- **Exercise objective**
Please identify every line in the items below that contains the word "center" and copy each of those lines. Case counts, so match only that exact capitalization.

- **Dataset content**
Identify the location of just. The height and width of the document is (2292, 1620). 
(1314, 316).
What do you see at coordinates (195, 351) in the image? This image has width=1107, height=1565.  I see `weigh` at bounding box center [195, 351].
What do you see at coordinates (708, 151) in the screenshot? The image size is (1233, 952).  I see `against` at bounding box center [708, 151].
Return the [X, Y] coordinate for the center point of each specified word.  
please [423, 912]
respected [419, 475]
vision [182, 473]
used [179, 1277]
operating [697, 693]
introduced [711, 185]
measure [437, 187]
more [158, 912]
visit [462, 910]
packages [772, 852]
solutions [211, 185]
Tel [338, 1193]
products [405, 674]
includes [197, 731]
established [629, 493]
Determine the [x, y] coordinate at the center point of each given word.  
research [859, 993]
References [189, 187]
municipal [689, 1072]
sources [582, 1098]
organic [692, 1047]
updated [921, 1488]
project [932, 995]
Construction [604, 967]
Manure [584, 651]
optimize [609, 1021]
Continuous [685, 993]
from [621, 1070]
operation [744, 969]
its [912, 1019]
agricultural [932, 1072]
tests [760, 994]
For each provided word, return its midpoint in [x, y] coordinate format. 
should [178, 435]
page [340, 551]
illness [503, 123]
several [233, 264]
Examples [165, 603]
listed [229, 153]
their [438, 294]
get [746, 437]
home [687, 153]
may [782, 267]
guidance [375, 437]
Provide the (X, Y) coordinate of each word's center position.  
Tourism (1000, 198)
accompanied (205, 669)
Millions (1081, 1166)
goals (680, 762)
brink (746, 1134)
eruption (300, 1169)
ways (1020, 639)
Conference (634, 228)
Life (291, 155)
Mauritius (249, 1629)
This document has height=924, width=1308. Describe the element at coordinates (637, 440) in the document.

- **Solution below**
What do you see at coordinates (195, 351) in the image? This image has width=1107, height=1565.  I see `weigh` at bounding box center [195, 351].
What do you see at coordinates (708, 151) in the screenshot? The image size is (1233, 952).  I see `against` at bounding box center [708, 151].
Return the [X, Y] coordinate for the center point of each specified word.  
Determine the [x, y] coordinate at the center point of each given word.  
Provide the (X, Y) coordinate of each word's center position.  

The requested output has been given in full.